BRIEF: Your answer must be an exact copy of the records below, minus the pictures.

Items listed in a dataset:

────────

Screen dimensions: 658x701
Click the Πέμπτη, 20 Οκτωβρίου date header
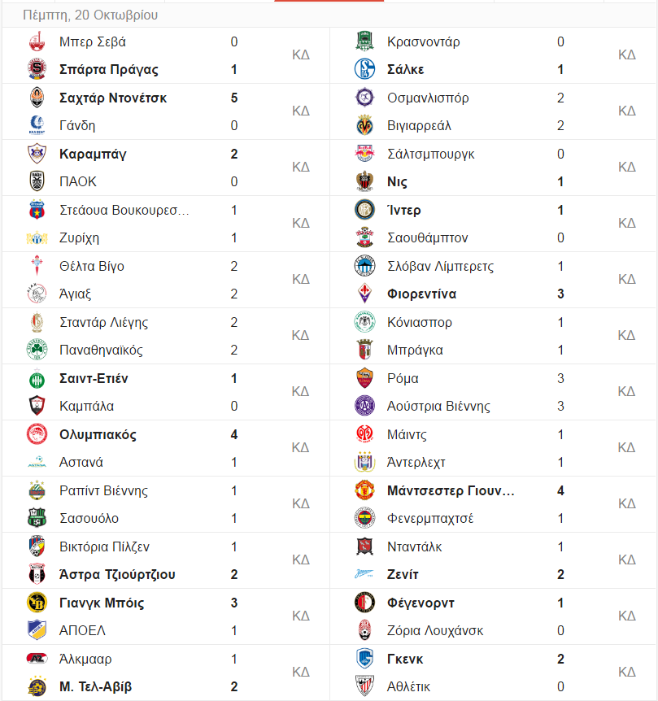pos(90,15)
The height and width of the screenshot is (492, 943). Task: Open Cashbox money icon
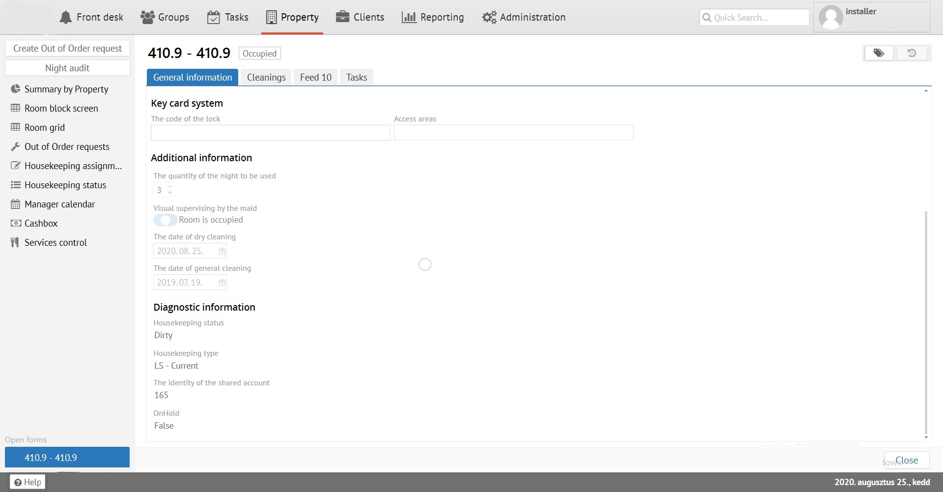coord(16,223)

────────

REPLY TO THE EXERCISE:
Screen dimensions: 658x701
Click the Πέμπτη, 20 Οκτωβρίου date header
pos(90,15)
The height and width of the screenshot is (492, 943). Task: Open Cashbox money icon
coord(16,223)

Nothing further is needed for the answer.